Cette participation éventuelle n'a été officialisée à ce jour ni par la chanteuse, ni par les organisateurs des Jeux, ni par l'Elysée.

2 L'extrême droite s'empare de l'affaire 

Un groupuscule de l'ultradroite, Les Natifs, poste, samedi 9 mars, sur ses réseaux, une photo d'une banderole tendue par une dizaine de ses membres sur les bords de Seine. "Y'a pas moyen Aya, ici c'est Paris, pas le marché de Bamako !", peut-on y lire. "Une quinzaine de Natifs ont manifesté dans le 4e arrondissement afin de dénoncer le choix de notre président : remplacer l'élégance française par la vulgarité, africaniser nos chansons populaires et évincer le peuple de souche au profit de l'immigration extra-européenne", poursuit le communiqué du groupe. 

Le lendemain, des huées surgissent à l'évocation du nom d'Aya Nakamura, lors d'un premier grand meeting de campagne des élections européennes de Reconquête, parti d'extrême droite d'Eric Zemmour, à Paris. Le 12 mars, sur BFMTV, Marion Maréchal, la tête de liste de Reconquête, se livre sur le sujet : "On aime ou on n'aime pas, elle ne chante pas en français. Elle ne représente ni la culture ni l'élégance française." Un mantra qu'elle répétera sur Europe 1 le même jour, mais aussi le 15 mars sur C8

3 Aya Nakamura se défend

Le 10 mars, la chanteuse s'exprime sur cette affaire, sur le réseau X. "Je vous dois quoi en vrai ?", écrit-elle, à destination des commentaires haineux qui lui parviennent depuis les sorties de l'extrême droite. Deux jours plus tard, elle remercie également sa "commu" pour le soutien. 

Sur RMC, mercredi 13 mars, l'avocat de la chanteuse, Karim Sebihat, dénonce, lui, une "polémique infâme" et une "provocation à la discrimination".

4 La star reçoit de nombreux soutiens

Immédiatement, Aya Nakamura est défendue. Parmi les soutiens figure celui du metteur en scène Thomas Jolly, chargé de la cérémonie d'ouverture des JO, qui se dit sur ses réseaux "profondément choqué par le racisme dont est victime Aya Nakamura". Sans confirmer la participation de la chanteuse, il promet que "les cérémonies s'élèveront contre toute forme de discrimination.

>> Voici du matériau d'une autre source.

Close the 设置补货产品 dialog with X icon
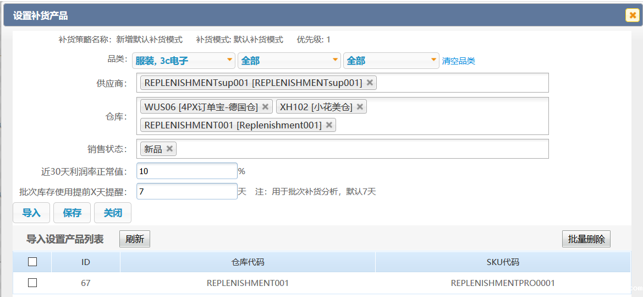The height and width of the screenshot is (297, 643). pos(632,15)
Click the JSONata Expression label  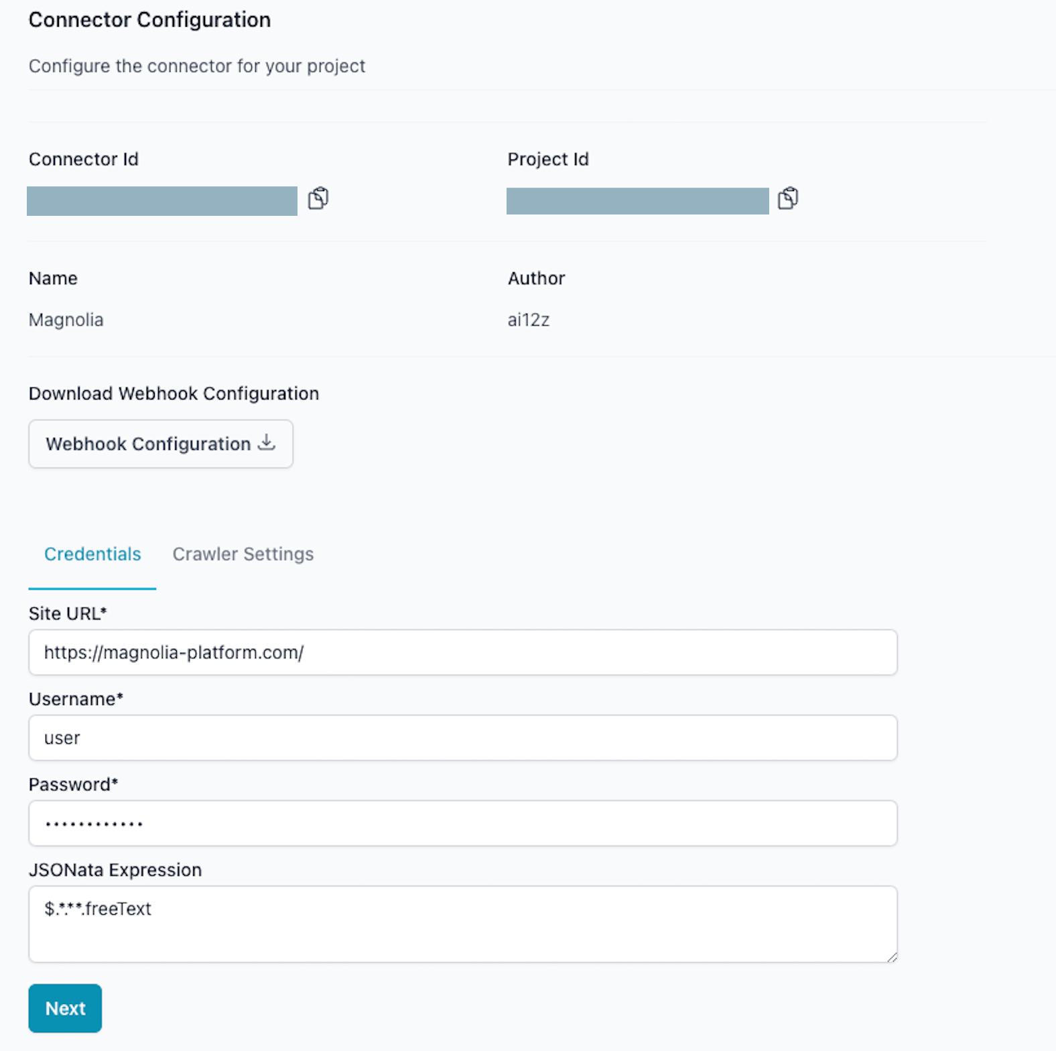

La France, à travers une mosaïque de talents, célébrera la beauté et la richesse de sa diversité." 'Nous avons été très choqués par les attaques racistes visant Aya Nakamura ces derniers jours", fait aussi savoir le comité d'organisation des Jeux, en apportant son "total soutien à l'artiste française la plus écoutée dans le monde". 

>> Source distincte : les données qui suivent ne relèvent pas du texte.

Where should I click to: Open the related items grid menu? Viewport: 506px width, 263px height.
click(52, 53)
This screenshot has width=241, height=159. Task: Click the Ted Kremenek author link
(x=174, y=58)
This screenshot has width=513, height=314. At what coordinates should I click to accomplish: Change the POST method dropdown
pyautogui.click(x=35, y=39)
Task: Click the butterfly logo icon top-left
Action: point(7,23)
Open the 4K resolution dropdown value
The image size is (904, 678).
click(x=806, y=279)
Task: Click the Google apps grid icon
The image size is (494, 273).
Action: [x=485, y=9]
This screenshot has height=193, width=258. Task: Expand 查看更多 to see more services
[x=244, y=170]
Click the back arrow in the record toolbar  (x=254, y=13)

Le gouvernement réagit aussi vivement. "Attention aux prétextes pour s'attaquer à quelqu'un par pur racisme", dénonce, le 12 mars, Rachida Dati lors d'une audition au Sénat. "S'attaquer à une artiste pour ce qu'elle est, c'est inacceptable, c'est un délit", poursuit la ministre de la Culture.

"Aya Nakamura a été victime d'attaques racistes qui sont tout à fait inadmissibles et qui doivent être condamnées avec la plus grande fermeté", embraye, le 14 mars, Amélie Oudéa-Castéra, ministre des Sports et des Jeux olympiques et paralympiques. Quelques jours auparavant, elle avait également publié un message de soutien sur X. 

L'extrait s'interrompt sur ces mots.